Activity>
Starting with the line that holds "Task: Toggle the", repeat each line through the last one below, exactly. Pictures stay out.

─── Dataset content

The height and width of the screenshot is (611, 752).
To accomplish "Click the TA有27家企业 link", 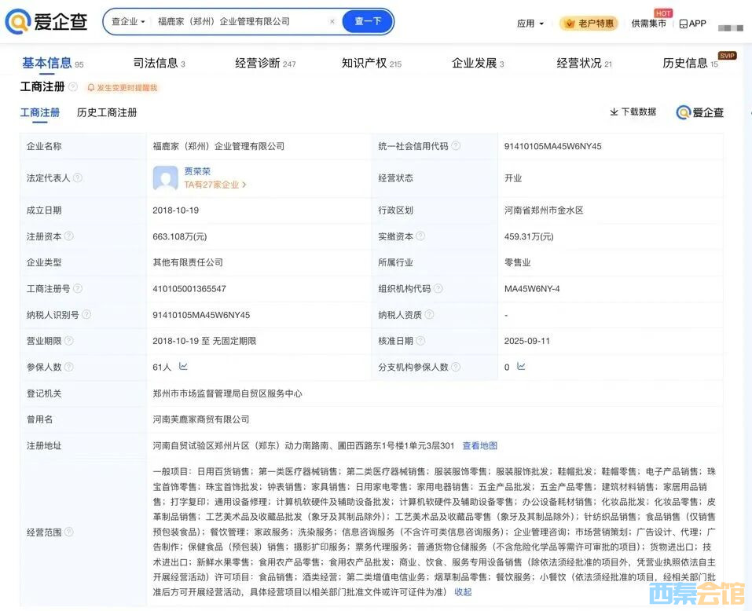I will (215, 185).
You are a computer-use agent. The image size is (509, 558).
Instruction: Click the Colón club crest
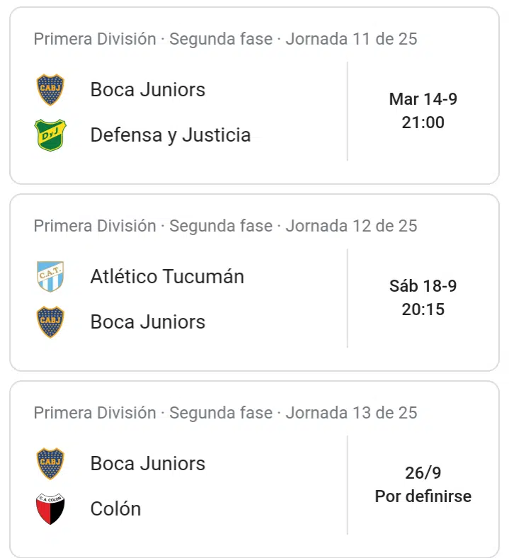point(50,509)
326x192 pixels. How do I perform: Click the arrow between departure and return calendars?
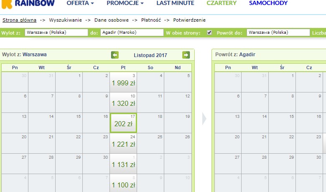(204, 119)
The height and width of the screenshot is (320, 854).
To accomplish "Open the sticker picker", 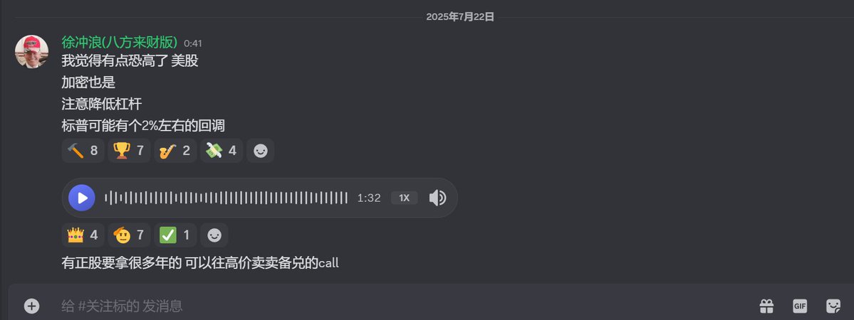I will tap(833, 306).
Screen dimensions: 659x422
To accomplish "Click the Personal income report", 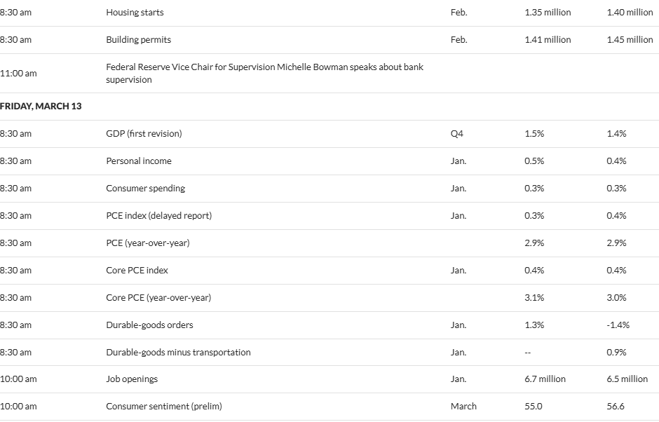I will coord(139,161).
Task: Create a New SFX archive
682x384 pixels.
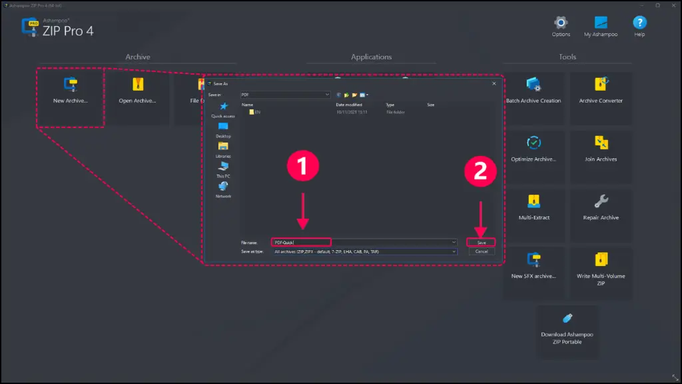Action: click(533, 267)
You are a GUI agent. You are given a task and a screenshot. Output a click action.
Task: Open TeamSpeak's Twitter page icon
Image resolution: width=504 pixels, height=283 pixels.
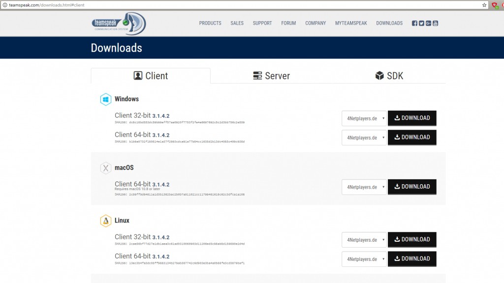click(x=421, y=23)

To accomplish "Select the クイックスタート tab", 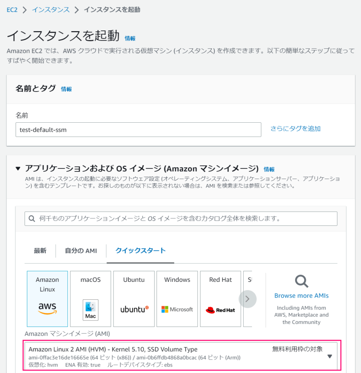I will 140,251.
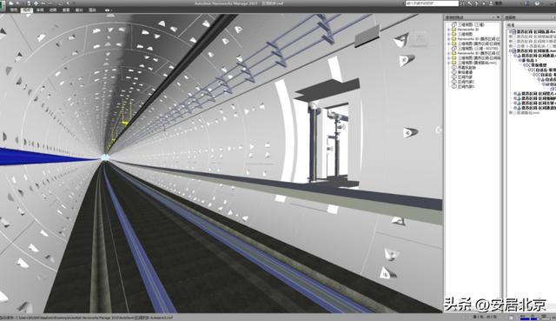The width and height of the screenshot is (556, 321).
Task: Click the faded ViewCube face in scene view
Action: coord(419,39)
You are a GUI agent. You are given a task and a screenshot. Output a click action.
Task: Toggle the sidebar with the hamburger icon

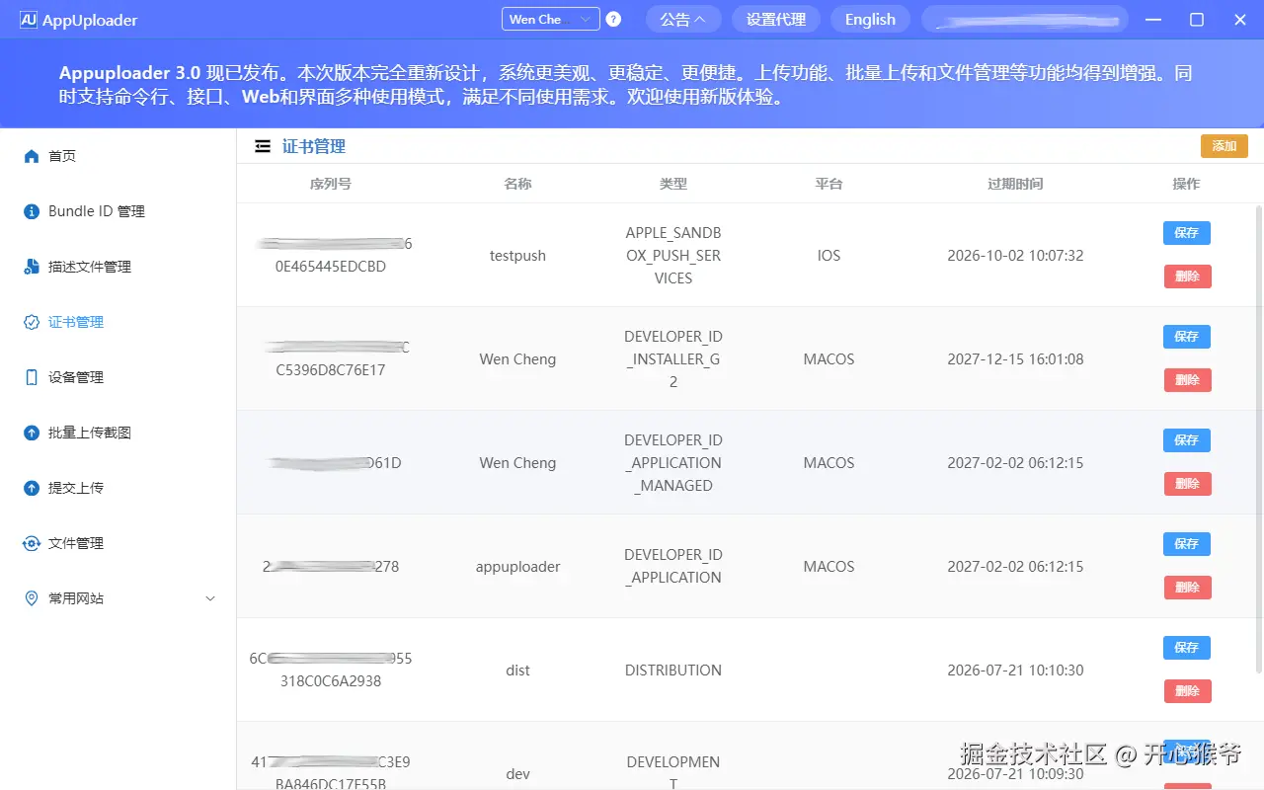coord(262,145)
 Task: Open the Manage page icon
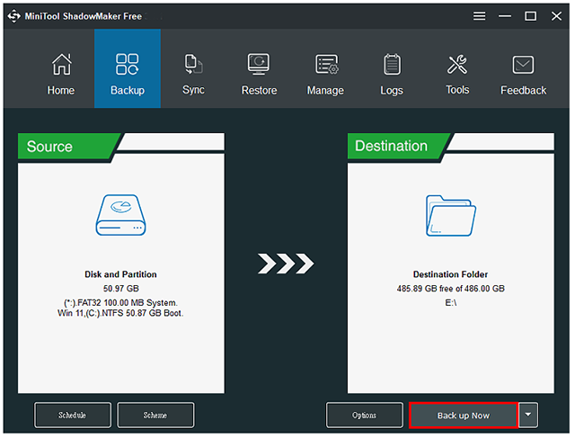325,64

──────

Exercise output>
Task: Toggle the sidebar with the hamburger icon

coord(262,145)
 Task: Open the Manage page icon
325,64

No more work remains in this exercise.